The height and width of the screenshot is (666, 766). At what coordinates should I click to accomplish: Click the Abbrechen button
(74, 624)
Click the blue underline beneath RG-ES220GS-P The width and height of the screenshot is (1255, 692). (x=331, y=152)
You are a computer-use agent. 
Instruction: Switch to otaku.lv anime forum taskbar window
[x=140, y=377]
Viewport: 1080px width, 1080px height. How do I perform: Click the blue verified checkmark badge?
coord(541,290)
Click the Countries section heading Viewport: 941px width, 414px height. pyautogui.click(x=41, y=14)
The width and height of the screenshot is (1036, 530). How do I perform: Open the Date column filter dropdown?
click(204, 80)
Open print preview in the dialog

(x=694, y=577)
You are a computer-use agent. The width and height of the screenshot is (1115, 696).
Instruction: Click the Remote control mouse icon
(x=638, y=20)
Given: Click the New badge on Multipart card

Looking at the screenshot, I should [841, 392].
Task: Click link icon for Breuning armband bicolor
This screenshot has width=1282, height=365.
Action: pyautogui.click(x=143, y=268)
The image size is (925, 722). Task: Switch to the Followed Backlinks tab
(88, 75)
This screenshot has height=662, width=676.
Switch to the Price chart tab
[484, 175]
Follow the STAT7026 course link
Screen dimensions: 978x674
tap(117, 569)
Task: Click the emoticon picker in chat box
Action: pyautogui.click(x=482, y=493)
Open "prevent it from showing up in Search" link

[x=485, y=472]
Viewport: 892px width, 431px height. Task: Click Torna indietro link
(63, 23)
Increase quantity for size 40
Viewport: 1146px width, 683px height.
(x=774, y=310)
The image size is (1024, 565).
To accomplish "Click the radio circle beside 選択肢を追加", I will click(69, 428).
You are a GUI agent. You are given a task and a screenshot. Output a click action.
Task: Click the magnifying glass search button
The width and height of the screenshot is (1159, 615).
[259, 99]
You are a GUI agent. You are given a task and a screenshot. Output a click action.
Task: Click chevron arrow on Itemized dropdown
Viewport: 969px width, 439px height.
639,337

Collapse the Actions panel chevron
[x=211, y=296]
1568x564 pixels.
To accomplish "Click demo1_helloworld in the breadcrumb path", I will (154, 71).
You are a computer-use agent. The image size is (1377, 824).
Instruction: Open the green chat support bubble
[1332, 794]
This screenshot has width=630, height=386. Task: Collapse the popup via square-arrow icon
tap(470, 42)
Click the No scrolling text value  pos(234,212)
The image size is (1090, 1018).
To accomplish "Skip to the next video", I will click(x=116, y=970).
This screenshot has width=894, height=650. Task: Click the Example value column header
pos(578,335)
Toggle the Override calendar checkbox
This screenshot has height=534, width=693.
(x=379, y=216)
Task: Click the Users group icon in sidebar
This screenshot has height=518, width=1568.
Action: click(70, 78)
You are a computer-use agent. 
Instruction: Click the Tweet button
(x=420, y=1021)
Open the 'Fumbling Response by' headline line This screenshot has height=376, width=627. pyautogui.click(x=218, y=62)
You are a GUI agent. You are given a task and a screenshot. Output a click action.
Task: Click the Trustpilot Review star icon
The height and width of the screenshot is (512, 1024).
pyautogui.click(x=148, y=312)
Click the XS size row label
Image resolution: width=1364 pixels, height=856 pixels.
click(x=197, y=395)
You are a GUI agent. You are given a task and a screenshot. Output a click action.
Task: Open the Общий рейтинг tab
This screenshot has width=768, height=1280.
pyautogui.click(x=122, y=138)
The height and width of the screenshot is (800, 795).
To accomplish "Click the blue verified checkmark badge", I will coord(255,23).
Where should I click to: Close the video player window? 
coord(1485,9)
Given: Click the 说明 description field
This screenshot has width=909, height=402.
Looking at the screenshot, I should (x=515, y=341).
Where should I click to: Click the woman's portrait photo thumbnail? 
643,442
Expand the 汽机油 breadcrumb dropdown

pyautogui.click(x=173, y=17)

---*---

Goal of the exercise:
Repeat the material word for word, with no line missing.

Response:
The height and width of the screenshot is (666, 766). At what coordinates should I click to accomplish: Click the Abbrechen button
(74, 624)
Click the blue underline beneath RG-ES220GS-P The width and height of the screenshot is (1255, 692). (x=331, y=152)
You are a computer-use agent. 
Instruction: Switch to otaku.lv anime forum taskbar window
[x=140, y=377]
Viewport: 1080px width, 1080px height. How do I perform: Click the blue verified checkmark badge?
coord(541,290)
Click the Countries section heading Viewport: 941px width, 414px height. pyautogui.click(x=41, y=14)
The width and height of the screenshot is (1036, 530). How do I perform: Open the Date column filter dropdown?
click(204, 80)
Open print preview in the dialog

(x=694, y=577)
You are a computer-use agent. The width and height of the screenshot is (1115, 696).
Instruction: Click the Remote control mouse icon
(x=638, y=20)
Given: Click the New badge on Multipart card

Looking at the screenshot, I should [841, 392].
Task: Click link icon for Breuning armband bicolor
This screenshot has width=1282, height=365.
Action: pyautogui.click(x=143, y=268)
The image size is (925, 722). Task: Switch to the Followed Backlinks tab
(88, 75)
This screenshot has height=662, width=676.
Switch to the Price chart tab
[484, 175]
Follow the STAT7026 course link
Screen dimensions: 978x674
tap(117, 569)
Task: Click the emoticon picker in chat box
Action: pyautogui.click(x=482, y=493)
Open "prevent it from showing up in Search" link

[x=485, y=472]
Viewport: 892px width, 431px height. Task: Click Torna indietro link
(63, 23)
Increase quantity for size 40
Viewport: 1146px width, 683px height.
(x=774, y=310)
The image size is (1024, 565).
To accomplish "Click the radio circle beside 選択肢を追加", I will click(69, 428).
You are a GUI agent. You are given a task and a screenshot. Output a click action.
Task: Click the magnifying glass search button
The width and height of the screenshot is (1159, 615).
[259, 99]
You are a GUI agent. You are given a task and a screenshot. Output a click action.
Task: Click chevron arrow on Itemized dropdown
Viewport: 969px width, 439px height.
639,337

Collapse the Actions panel chevron
[x=211, y=296]
1568x564 pixels.
To accomplish "Click demo1_helloworld in the breadcrumb path", I will (154, 71).
You are a computer-use agent. The image size is (1377, 824).
Instruction: Open the green chat support bubble
[1332, 794]
This screenshot has width=630, height=386. Task: Collapse the popup via square-arrow icon
tap(470, 42)
Click the No scrolling text value  pos(234,212)
The image size is (1090, 1018).
To accomplish "Skip to the next video", I will click(x=116, y=970).
This screenshot has width=894, height=650. Task: Click the Example value column header
pos(578,335)
Toggle the Override calendar checkbox
This screenshot has height=534, width=693.
(x=379, y=216)
Task: Click the Users group icon in sidebar
This screenshot has height=518, width=1568.
Action: click(70, 78)
You are a computer-use agent. 
Instruction: Click the Tweet button
(x=420, y=1021)
Open the 'Fumbling Response by' headline line This screenshot has height=376, width=627. pyautogui.click(x=218, y=62)
You are a GUI agent. You are given a task and a screenshot. Output a click action.
Task: Click the Trustpilot Review star icon
The height and width of the screenshot is (512, 1024).
pyautogui.click(x=148, y=312)
Click the XS size row label
Image resolution: width=1364 pixels, height=856 pixels.
click(x=197, y=395)
You are a GUI agent. You are given a task and a screenshot. Output a click action.
Task: Open the Общий рейтинг tab
This screenshot has width=768, height=1280.
pyautogui.click(x=122, y=138)
The height and width of the screenshot is (800, 795).
To accomplish "Click the blue verified checkmark badge", I will coord(255,23).
Where should I click to: Close the video player window? 
coord(1485,9)
Given: Click the 说明 description field
This screenshot has width=909, height=402.
Looking at the screenshot, I should (x=515, y=341).
Where should I click to: Click the woman's portrait photo thumbnail? 
643,442
Expand the 汽机油 breadcrumb dropdown

pyautogui.click(x=173, y=17)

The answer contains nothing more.